-------- MATERIALS PROVIDED --------

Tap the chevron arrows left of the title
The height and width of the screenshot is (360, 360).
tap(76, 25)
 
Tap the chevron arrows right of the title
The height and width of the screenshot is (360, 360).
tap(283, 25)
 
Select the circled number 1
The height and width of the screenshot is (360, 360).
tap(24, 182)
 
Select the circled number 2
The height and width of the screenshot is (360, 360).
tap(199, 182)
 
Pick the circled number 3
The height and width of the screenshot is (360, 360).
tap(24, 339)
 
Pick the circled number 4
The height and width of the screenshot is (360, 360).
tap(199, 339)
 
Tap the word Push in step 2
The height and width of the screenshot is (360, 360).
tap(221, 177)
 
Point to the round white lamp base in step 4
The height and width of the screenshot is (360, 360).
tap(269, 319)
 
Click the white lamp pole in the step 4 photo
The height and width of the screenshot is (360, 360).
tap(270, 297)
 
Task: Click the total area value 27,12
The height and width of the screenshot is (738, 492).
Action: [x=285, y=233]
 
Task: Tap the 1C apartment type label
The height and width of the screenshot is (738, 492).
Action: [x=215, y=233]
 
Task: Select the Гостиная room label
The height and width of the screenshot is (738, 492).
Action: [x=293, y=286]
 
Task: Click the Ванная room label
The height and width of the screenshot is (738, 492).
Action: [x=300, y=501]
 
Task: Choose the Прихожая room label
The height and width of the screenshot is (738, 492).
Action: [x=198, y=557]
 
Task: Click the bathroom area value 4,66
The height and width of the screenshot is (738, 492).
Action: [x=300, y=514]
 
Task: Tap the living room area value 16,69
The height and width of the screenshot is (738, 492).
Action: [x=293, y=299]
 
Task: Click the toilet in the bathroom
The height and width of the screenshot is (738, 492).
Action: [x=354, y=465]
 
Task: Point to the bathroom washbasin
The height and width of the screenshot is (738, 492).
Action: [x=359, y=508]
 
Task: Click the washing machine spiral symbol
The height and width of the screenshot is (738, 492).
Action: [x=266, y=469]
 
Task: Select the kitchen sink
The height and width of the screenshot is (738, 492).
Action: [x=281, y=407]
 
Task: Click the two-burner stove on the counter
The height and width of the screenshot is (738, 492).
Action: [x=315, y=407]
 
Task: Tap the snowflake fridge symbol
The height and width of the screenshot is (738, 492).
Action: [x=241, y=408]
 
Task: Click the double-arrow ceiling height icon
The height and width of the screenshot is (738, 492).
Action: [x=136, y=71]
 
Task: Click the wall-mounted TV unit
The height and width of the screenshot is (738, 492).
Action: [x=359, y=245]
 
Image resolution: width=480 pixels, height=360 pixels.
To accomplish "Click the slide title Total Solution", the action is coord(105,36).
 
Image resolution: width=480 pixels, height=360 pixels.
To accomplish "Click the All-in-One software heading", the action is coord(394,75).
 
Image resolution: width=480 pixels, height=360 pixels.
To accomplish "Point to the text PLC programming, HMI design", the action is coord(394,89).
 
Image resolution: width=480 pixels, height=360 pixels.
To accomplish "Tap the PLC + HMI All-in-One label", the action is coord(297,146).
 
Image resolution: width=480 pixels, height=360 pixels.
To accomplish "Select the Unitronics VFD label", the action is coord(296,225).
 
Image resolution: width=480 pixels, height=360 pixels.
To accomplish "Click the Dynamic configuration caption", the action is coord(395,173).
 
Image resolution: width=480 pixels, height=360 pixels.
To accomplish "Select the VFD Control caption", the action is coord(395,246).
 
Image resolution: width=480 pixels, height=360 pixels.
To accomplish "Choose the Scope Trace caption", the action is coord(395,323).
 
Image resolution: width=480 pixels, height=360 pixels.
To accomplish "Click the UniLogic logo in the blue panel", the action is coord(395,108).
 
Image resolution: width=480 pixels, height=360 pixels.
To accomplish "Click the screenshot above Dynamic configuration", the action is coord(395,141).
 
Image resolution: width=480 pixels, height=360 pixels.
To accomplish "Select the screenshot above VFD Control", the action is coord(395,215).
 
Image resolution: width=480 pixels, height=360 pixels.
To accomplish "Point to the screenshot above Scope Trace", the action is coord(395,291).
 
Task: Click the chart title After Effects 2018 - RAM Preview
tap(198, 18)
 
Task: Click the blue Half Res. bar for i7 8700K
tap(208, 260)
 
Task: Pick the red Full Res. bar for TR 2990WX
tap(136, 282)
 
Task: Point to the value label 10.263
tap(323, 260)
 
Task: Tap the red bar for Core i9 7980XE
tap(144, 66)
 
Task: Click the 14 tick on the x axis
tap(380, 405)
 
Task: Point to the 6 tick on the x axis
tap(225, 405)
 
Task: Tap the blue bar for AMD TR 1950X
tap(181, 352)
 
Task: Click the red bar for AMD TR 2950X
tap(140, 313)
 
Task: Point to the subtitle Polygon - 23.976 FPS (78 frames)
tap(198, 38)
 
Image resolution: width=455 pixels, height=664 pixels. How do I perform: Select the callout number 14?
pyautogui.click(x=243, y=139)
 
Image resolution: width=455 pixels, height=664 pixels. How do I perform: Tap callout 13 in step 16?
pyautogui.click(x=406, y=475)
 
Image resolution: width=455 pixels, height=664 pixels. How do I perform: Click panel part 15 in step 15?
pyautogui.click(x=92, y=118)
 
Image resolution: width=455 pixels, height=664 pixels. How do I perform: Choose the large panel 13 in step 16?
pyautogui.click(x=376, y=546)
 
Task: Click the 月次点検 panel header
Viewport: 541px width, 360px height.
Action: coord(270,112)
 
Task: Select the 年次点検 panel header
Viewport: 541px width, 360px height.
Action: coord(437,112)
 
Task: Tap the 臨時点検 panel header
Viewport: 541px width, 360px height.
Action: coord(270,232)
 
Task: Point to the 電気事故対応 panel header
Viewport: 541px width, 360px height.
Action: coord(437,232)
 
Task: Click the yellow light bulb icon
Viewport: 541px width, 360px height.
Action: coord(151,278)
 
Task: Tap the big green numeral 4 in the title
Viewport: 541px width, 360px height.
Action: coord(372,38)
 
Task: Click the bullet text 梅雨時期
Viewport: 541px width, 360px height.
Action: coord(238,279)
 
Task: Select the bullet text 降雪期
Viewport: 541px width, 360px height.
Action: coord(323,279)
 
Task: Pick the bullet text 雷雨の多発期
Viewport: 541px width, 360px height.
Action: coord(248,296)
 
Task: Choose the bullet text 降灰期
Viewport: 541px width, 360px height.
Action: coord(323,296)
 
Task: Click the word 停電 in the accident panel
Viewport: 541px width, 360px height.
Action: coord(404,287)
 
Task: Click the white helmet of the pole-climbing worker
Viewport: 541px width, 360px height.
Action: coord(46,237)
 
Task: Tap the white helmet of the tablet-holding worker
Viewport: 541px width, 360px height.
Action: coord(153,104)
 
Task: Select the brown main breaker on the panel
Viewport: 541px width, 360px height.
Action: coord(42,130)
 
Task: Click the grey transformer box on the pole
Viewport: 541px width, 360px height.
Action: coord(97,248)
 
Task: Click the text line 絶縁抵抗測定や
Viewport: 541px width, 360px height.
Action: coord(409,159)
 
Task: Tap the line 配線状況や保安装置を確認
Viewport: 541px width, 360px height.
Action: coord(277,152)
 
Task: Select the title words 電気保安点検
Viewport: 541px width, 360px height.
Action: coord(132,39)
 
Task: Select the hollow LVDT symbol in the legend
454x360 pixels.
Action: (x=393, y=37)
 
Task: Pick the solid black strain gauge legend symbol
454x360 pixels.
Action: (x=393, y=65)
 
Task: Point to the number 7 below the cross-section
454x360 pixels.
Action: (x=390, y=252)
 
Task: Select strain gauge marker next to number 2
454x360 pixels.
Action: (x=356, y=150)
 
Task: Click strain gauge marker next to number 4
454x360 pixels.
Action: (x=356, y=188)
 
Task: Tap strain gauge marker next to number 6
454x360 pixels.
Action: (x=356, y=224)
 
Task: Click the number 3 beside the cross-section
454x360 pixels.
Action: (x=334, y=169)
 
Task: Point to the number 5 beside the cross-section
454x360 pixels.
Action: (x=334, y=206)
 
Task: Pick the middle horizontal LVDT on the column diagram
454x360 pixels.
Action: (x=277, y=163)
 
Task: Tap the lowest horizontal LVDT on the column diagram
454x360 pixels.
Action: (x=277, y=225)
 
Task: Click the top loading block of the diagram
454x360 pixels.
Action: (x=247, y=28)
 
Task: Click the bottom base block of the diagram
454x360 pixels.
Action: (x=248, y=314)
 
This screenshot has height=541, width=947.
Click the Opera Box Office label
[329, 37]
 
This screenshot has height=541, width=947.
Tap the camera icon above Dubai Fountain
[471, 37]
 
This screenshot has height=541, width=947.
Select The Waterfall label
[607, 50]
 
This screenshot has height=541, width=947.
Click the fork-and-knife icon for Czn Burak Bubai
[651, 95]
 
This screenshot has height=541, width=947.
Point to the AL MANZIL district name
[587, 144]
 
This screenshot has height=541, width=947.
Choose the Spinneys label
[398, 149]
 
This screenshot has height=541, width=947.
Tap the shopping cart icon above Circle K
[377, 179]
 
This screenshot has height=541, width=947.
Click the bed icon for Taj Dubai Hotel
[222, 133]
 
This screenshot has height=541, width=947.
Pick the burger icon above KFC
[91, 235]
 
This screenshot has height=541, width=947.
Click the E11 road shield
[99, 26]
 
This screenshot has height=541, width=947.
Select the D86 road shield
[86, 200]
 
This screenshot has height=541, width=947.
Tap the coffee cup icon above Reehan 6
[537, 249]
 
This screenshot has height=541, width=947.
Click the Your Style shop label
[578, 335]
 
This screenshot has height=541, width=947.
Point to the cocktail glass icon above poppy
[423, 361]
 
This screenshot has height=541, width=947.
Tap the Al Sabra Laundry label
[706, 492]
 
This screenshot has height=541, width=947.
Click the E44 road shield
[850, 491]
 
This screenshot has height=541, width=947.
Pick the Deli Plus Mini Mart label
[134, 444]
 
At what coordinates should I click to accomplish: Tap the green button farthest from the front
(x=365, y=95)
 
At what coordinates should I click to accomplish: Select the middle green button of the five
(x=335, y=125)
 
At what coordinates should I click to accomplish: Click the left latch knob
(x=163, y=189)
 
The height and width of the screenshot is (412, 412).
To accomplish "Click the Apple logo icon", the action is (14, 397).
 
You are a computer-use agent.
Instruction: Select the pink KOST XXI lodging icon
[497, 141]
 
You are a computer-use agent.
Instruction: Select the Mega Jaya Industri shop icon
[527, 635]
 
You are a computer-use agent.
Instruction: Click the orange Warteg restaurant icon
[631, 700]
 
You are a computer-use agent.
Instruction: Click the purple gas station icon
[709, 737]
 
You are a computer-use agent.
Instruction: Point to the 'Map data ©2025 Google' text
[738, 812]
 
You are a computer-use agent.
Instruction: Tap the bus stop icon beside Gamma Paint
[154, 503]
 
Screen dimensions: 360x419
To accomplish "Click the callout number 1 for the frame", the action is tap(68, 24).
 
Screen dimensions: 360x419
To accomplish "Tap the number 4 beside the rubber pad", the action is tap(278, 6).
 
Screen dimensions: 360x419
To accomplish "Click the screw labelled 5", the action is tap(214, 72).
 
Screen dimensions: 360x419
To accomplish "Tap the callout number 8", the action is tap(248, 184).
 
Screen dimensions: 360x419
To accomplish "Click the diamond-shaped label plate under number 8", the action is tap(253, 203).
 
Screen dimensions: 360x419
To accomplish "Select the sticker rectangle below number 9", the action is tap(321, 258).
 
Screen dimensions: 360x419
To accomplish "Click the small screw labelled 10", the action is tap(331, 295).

--------

## YOUR INSTRUCTIONS:
Edit everything from the line containing "panel 13 in step 16?" down to the line containing "Action: coord(238,279)" in the listing, replacing "header" with "heading" and leaving the rest as it is. Give only those lines.

## RESPONSE TO THE TASK:
Image resolution: width=455 pixels, height=664 pixels. How do I perform: Choose the large panel 13 in step 16?
pyautogui.click(x=376, y=546)
 
Task: Click the 月次点検 panel heading
Viewport: 541px width, 360px height.
Action: coord(270,112)
 
Task: Select the 年次点検 panel heading
Viewport: 541px width, 360px height.
Action: coord(437,112)
 
Task: Tap the 臨時点検 panel heading
Viewport: 541px width, 360px height.
Action: coord(270,232)
 
Task: Point to the 電気事故対応 panel heading
Viewport: 541px width, 360px height.
Action: coord(437,232)
 
Task: Click the yellow light bulb icon
Viewport: 541px width, 360px height.
Action: coord(151,278)
 
Task: Tap the big green numeral 4 in the title
Viewport: 541px width, 360px height.
Action: coord(372,38)
 
Task: Click the bullet text 梅雨時期
Viewport: 541px width, 360px height.
Action: coord(238,279)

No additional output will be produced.